At the opening, the attendees were addressed by Dragan Arsić, the director of the Cultural Center "Mija Aleksić," and Ivana Bašičević Antić, PhD, the director of the Museum of Naive and Marginal Art.

Changes in the global contemporary art scene dictate changes in the program of our Museum. The new profile of the museum that we are building is an active participant in the domestic and then international institutional art scene. Since its founding in 1960, when it was established under the name Gallery of Self-taught Visual Artists in Svetozarevo, the Museum of Naive and Marginal Art has continuously worked on the study, collection, protection, and promotion of works by extraordinary and authentic creators who did not follow established paths but implied the emergence of new forms and innovative approaches to artistic creation. As the name of the Museum suggests, they have often been positioned outside the epicenter of the official cultural matrix.
We see the exhibition "The Profile of an Institution" as a great opportunity to present a concise overview of works from our collection, ranging from naive art to art brut. The exhibition will take place at two locations.

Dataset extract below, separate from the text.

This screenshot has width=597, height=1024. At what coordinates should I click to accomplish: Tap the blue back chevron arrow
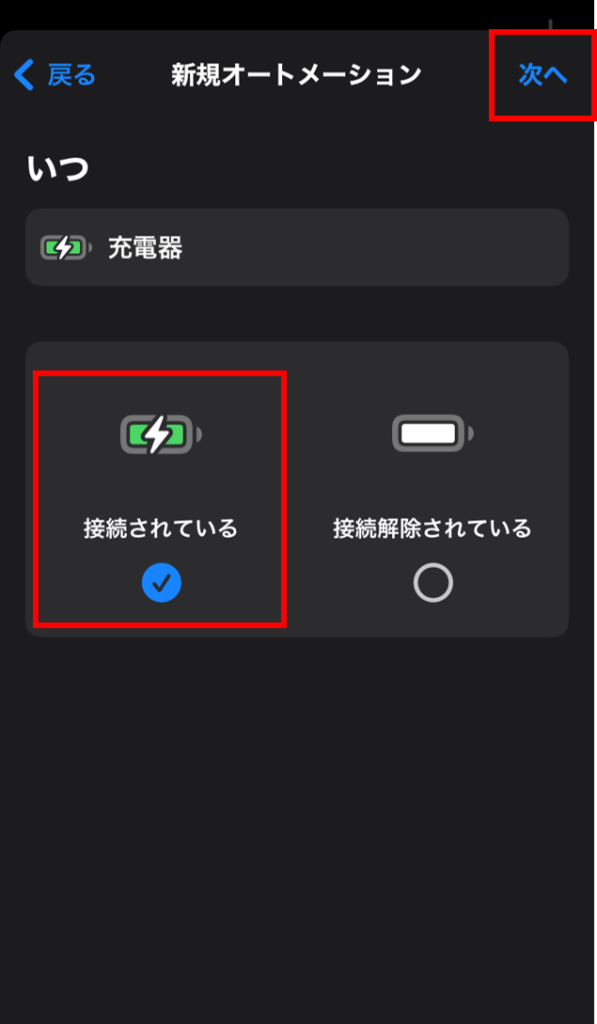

In the Modern Gallery, the exhibition opens with works from the first generation of classics of naive and marginal art: Janko Brašić, Milanka Dinić, Milan Rašić, and Sava Sekulić. Meanwhile, at the Cultural Center "Mija Aleksić," sculptures from various generations and expressions will be displayed, intertwining the rural genre of Dragutin Aleksić, Bogosav Živković, and Milan Stanisavljević, along with the primordial stone figurines of Ilija Filipović, up to contemporary creators like Predrag Milićević Barbarien, Voјkan Morar, and the French artist Margot, including academically trained artists such as Goran Stojčetović. This is not about a succession of generations and genres, but rather a transition from the external to the internal world, from what we see to what we feel, what smolders in our inner being and must explode and materialize through drawing and color.
The exhibition will be complemented by curator-led tours and creative workshops for children.

The authors of the exhibition are Vladimir Kokoruš and Radmila Stamenković, curators of the Museum of Naive and Marginal Art.